However, it is unclear what this diverse set of economic, political and military initiatives adds up to and where they lead. The reactions of the international community to China’s initiatives however vary along the full spectrum of paranoia to dismissiveness.
Foreign Reactions, Fear, Anxiety and Delusion
Foreign reactions to China’s foreign policy fall within a wide spectrum because, given the breadth of the initiatives, it is possible to read into them many motivations. For China’s strategic allies, countries such as Pakistan, it plays the role the US played in Europe following the end of the Second World War, a guarantor of security and a supporter of economic Russia, although in Russia’s case its own superpower ambitions still appear to be alive and well.
For most countries, however, particularly for western and western-aligned countries, China’s perceived expansion into a global superpower is met with caution, anxiety and even fear. Europe, which while at the centre of global affairs during the second half of the 20th century has become accustomed to not being in the driver’s seat of global policy and power. Europe’s reaction to China’s rise appears to be one of fear of a rising power that they find difficult to deal with and also a fear of not dealing well with China and missing out on an economic opportunity rather than one of a less stable or less favourable geopolitical order. The US and the Asian allies whose security depends on it on the other hand have the most to lose from China as a global superpower and their reactions reveal their anxiety about a less secure world in which their own influence wanes further. In the US itself there is wide range of reactions to China’s foreign policy with republicans and hawks seeing a clear threat to be contained and the Obama administration trying to walk a fine line between economic engagement (both competitive and cooperative) and security containment. Across all countries, of course, there are the occasional voices that place China’s rise into a historical context, taking the view that over long periods, superpower and imperial power shifts between nations and that this is likely to happen to America too unless it manages a shift that counters the pattern that all other great powers have faced.

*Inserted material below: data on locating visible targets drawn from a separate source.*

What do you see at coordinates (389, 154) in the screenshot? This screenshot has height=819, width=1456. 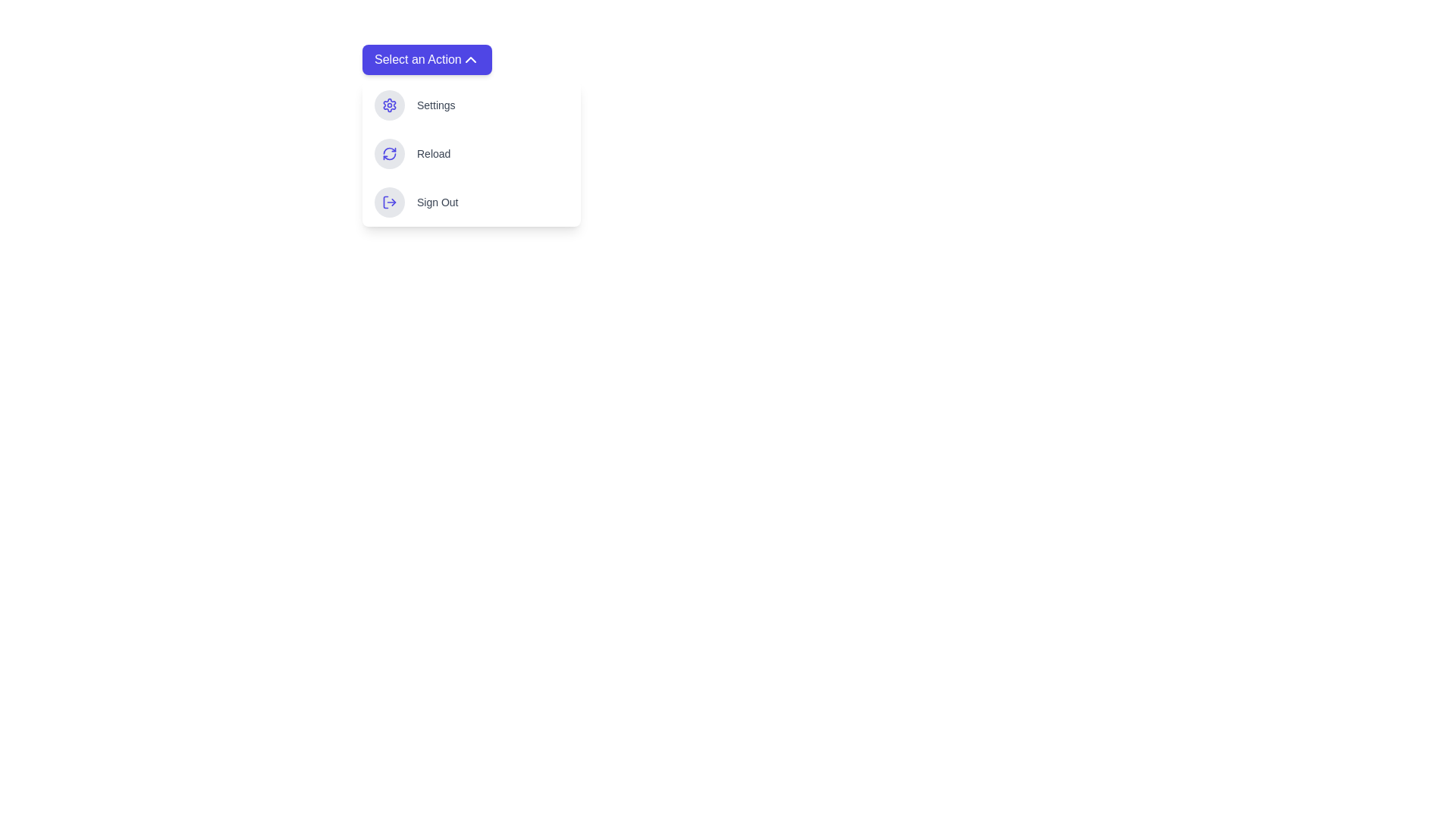 I see `the circular reload icon with a light gray background and a blue refresh symbol, located to the left of the 'Reload' text in the dropdown menu` at bounding box center [389, 154].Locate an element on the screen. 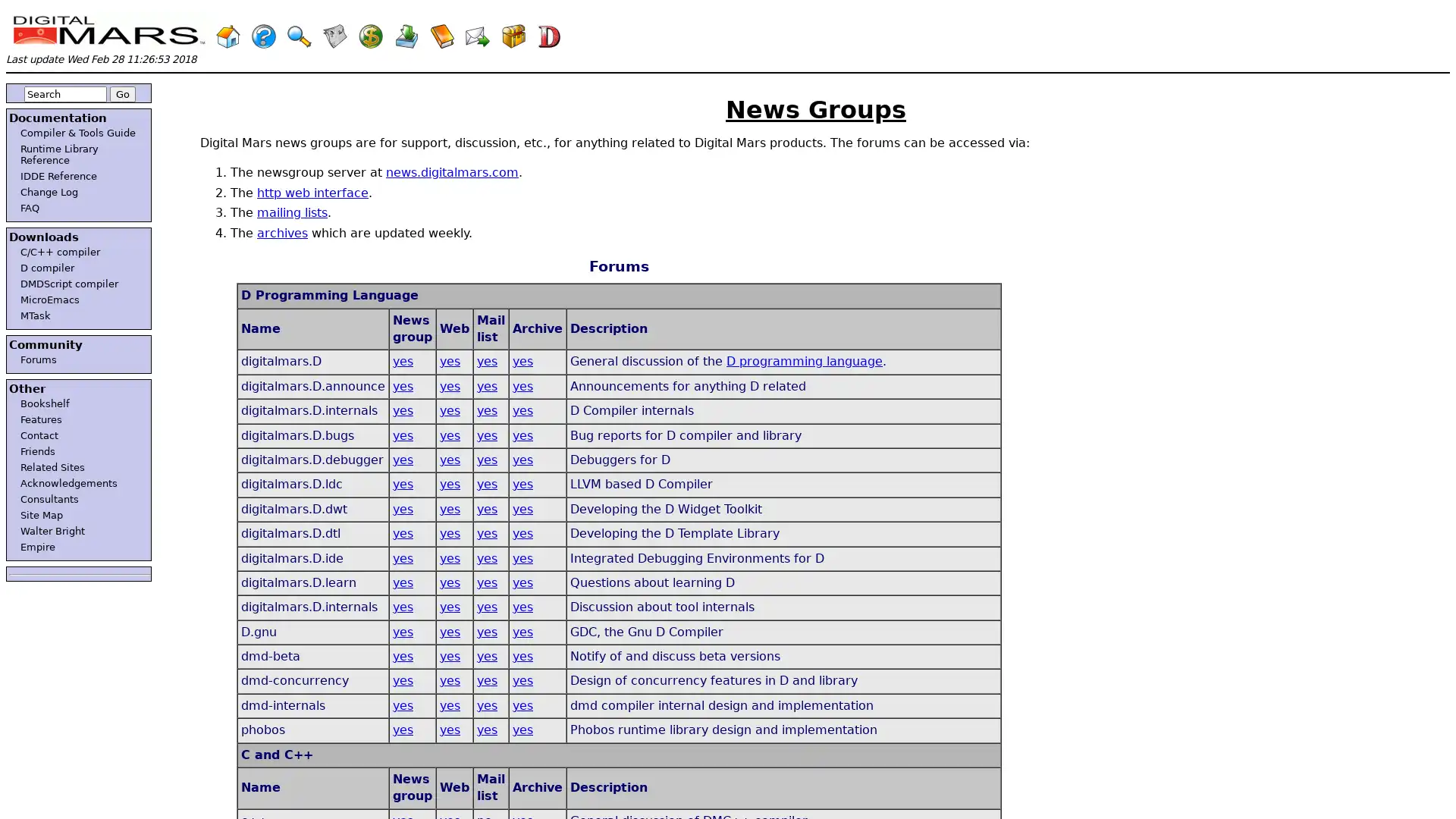  Go is located at coordinates (123, 93).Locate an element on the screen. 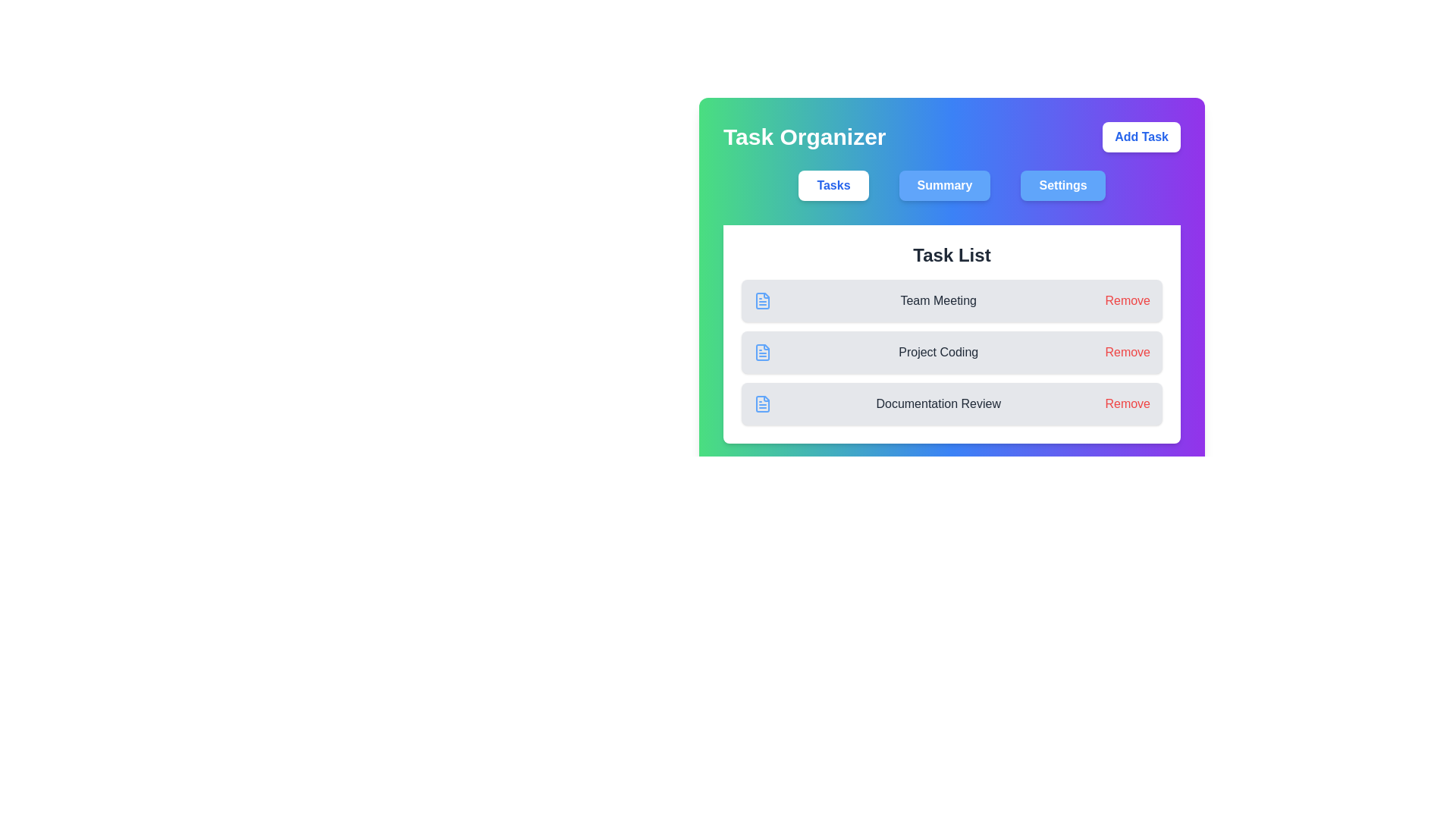 This screenshot has width=1456, height=819. the 'Settings' button, which is styled with a blue background and white text is located at coordinates (1062, 185).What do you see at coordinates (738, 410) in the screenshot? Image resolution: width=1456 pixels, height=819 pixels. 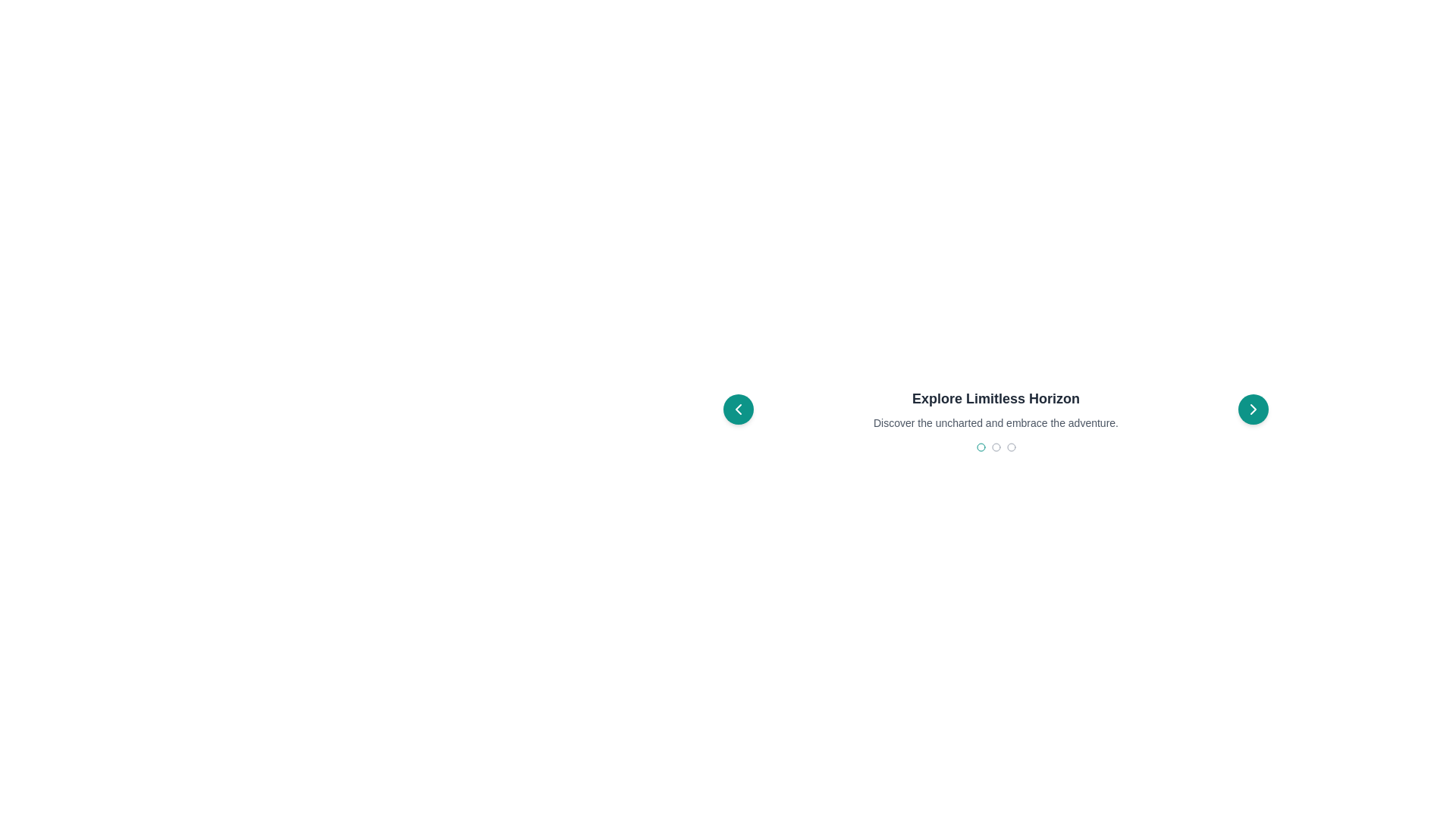 I see `the circular teal button with a white left-pointing chevron symbol` at bounding box center [738, 410].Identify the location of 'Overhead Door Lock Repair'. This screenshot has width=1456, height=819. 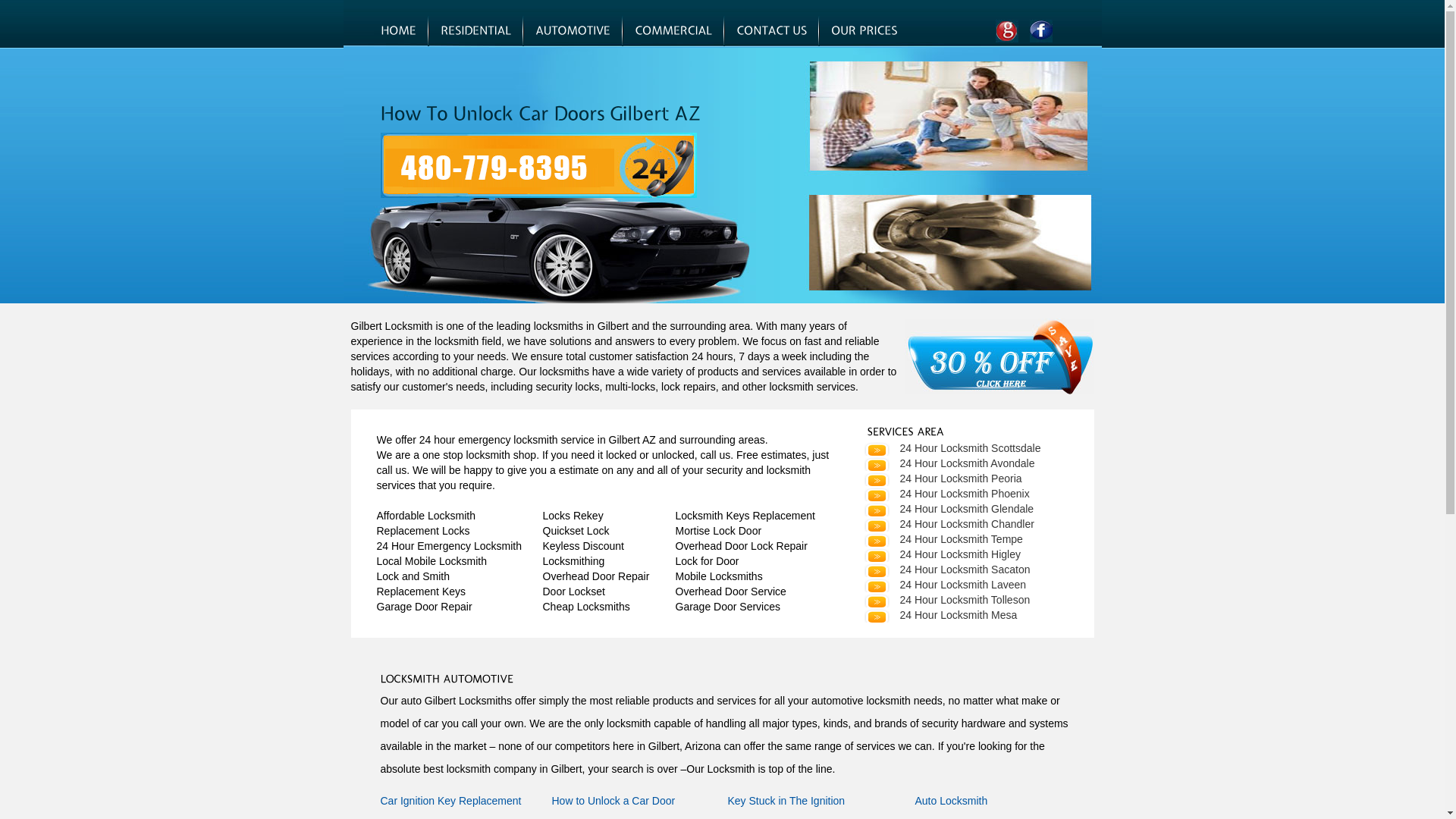
(741, 546).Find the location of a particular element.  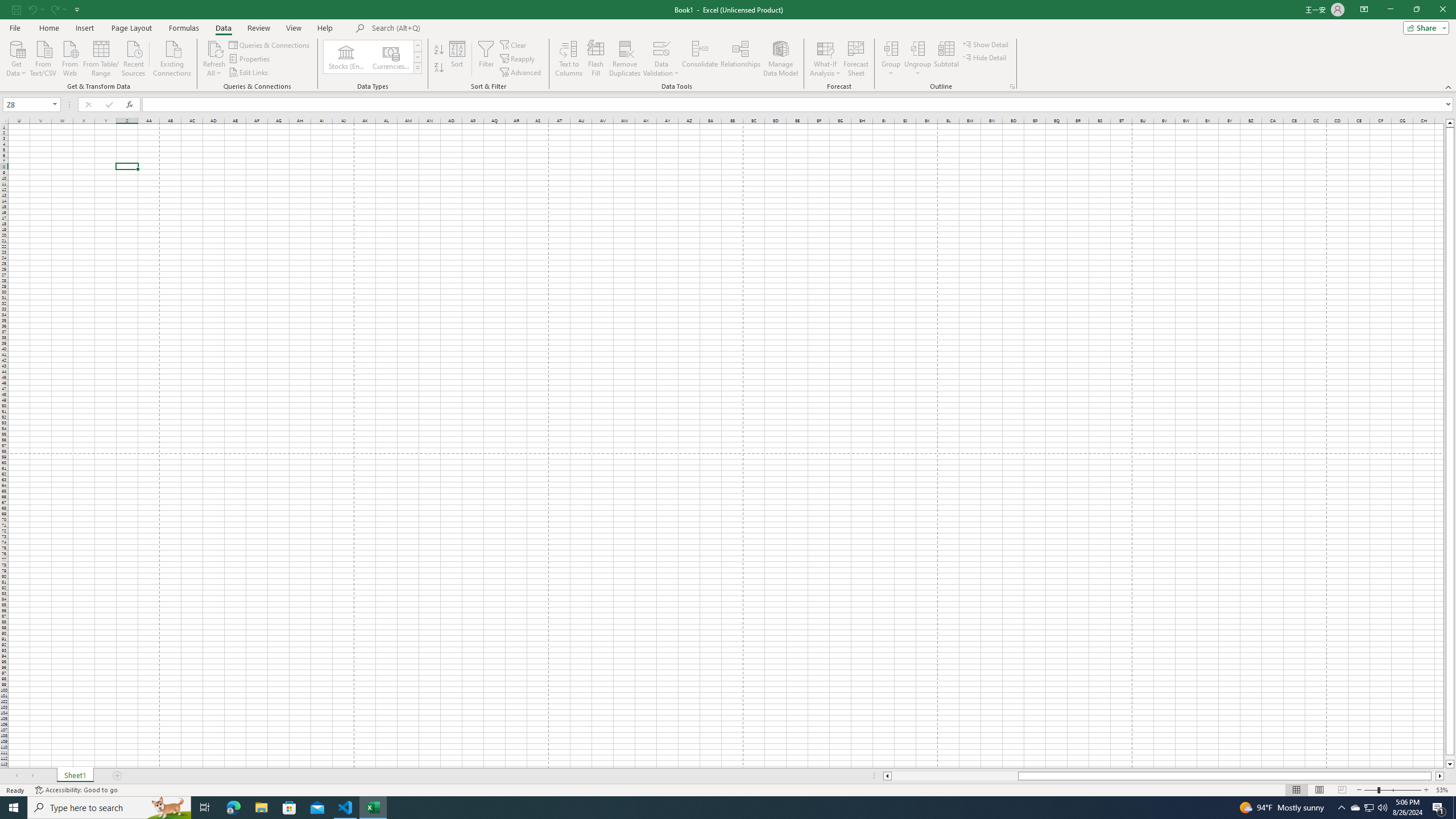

What Could China’s Foreign Position Mean?
The international community’s different attitudes, actions and reactions to China’s foreign policy are all based on different interpretation of what China’s foreign policy actually means, or more concisely, what the end-game of China’s foreign policy is. Even the simplistic assumption that “China wants to rule the world” can imply a wide range of political, security and economic end-games that it may or may not be pursuing.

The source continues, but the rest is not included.